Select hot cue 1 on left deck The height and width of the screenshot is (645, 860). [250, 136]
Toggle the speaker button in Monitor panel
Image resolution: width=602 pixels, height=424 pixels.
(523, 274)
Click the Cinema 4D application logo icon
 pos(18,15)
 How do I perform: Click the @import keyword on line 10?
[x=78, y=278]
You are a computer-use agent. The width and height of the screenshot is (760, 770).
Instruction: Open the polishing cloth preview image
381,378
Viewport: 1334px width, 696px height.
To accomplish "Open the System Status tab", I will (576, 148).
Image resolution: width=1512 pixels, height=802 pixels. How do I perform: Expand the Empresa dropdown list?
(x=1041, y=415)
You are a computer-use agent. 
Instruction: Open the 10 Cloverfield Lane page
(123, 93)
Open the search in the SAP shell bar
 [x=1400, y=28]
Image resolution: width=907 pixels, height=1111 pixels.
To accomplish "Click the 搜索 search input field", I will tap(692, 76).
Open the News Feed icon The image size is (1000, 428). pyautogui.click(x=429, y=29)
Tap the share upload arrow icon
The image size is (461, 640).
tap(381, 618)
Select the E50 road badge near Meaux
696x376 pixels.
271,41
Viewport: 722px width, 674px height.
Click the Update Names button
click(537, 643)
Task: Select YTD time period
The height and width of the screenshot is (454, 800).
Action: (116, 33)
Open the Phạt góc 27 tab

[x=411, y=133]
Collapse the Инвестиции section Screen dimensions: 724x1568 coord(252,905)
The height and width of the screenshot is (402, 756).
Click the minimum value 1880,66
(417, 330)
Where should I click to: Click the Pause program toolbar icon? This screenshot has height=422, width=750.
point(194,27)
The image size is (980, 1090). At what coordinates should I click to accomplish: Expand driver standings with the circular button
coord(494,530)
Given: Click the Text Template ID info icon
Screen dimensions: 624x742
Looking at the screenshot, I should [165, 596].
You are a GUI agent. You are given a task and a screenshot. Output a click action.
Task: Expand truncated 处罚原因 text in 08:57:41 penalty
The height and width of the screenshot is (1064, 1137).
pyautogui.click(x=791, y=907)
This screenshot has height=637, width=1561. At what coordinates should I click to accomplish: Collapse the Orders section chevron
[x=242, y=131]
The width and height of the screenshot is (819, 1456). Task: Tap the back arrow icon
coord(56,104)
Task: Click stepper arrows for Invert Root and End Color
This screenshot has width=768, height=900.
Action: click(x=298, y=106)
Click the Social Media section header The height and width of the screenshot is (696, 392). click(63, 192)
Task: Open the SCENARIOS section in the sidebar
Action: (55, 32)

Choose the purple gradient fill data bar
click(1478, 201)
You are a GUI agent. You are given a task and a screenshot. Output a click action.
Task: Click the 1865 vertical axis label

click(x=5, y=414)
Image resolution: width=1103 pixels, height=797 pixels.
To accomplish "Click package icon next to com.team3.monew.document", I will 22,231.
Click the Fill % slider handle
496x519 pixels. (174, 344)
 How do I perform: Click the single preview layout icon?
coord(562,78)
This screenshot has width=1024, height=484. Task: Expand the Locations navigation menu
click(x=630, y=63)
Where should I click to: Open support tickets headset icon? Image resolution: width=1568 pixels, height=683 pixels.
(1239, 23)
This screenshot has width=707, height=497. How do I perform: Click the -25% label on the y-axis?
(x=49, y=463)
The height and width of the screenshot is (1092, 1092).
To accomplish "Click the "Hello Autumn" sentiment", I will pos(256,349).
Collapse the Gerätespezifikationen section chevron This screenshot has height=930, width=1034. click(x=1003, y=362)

• **YOUR OBJECTIVE**
Using the records above, set down exactly the lines from the one with "Task: Select YTD time period" through the one with "The height and width of the screenshot is (402, 756).", inclusive, and nothing more.

• **ANSWER TO THIS TASK**
Task: Select YTD time period
The height and width of the screenshot is (454, 800).
Action: (116, 33)
Open the Phạt góc 27 tab

[x=411, y=133]
Collapse the Инвестиции section Screen dimensions: 724x1568 coord(252,905)
The height and width of the screenshot is (402, 756).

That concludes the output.